* Ausgewählter Abschnitt:
┏━━

# Unterschied zwischen Applicationserver und Servletcontainer



## void (13. Mai 2005)

Hallo, 

Bin J2EE Newbie. Ich habe bereits du Suchfunktion benutzt und nichts Passendes zum Thema gefunden. 

Diese Begriffe verwirren mich einwenig. Ich habe bisher bsw. Tomcat als einen "Applicationserver" gehalten ... nun lese ich dass Tomcat ja nur einen "Servletcontainer" ist. Ein App-server wäre bsw. BeaWeblogig oder Jboss. Was ist der entscheidende Unterschied zwischen einen Servlet-Container und einen App.Server?


----------



## Bleiglanz (13. Mai 2005)

der "EJB Container"


----------



## void (13. Mai 2005)

achso...
also der App.server enthält einen EJB-Container (der ser Servletcontainer nicht). Ein Serverletcontainer ist also nur ein Teil von einem App.server!


----------



## daLenz (13. Mai 2005)

vielleicht hilft dir dieses bild noch ein bisschen auf die sprünge:

http://www.movingobjects.de/images/j2ee-architektur.gif

greetz


----------



## void (13. Mai 2005)

das hilft mir weiter ... danke allen


----------

┗━━

Gib aus dem Forumsthread über Applicationserver und Servletcontainer alles von „## Bleiglanz (13.“ bis hinunter zu „von einem App.server!“ unverändert wieder.

* Verfügbare Daten:

┏━━

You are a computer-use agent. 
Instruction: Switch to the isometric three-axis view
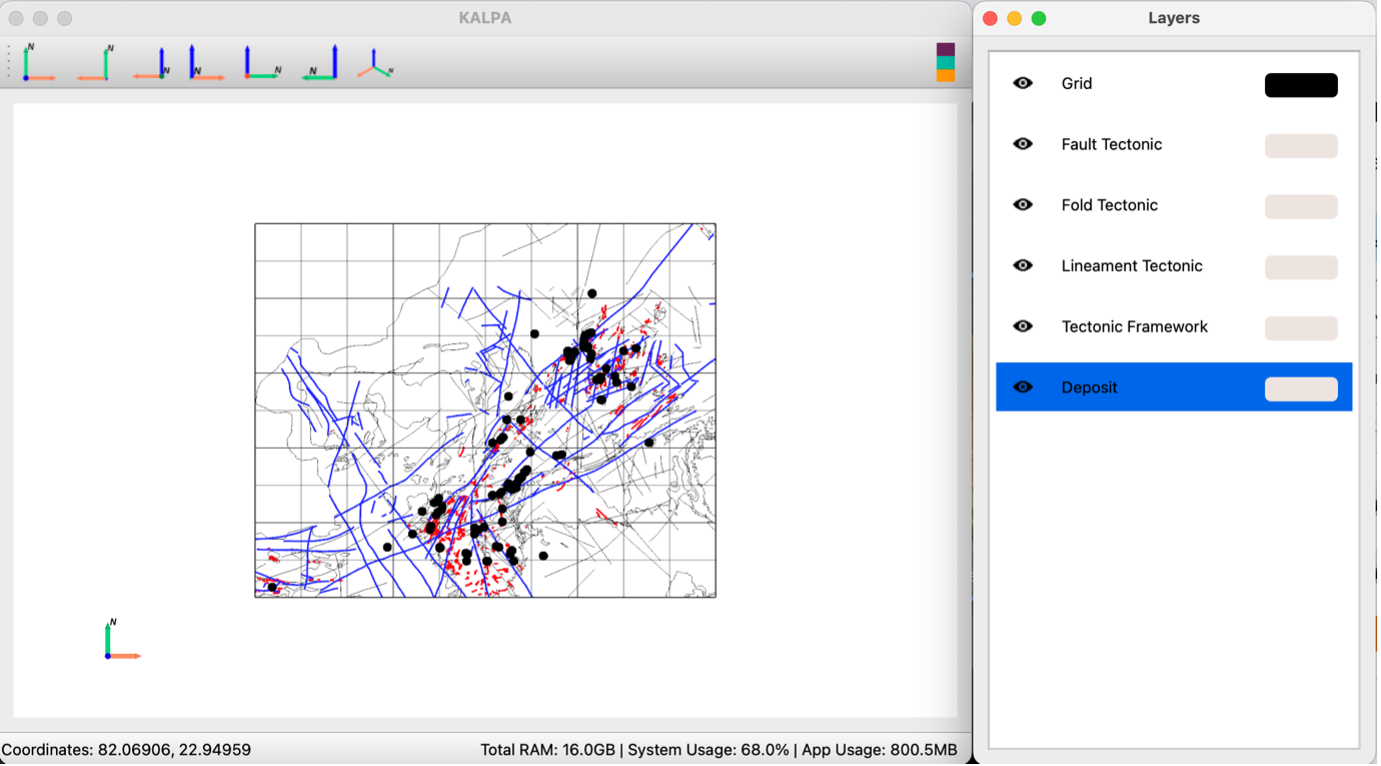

┗━━

* Lösung der Aufgabe:
## Bleiglanz (13. Mai 2005)

der "EJB Container"


----------



## void (13. Mai 2005)

achso...
also der App.server enthält einen EJB-Container (der ser Servletcontainer nicht). Ein Serverletcontainer ist also nur ein Teil von einem App.server!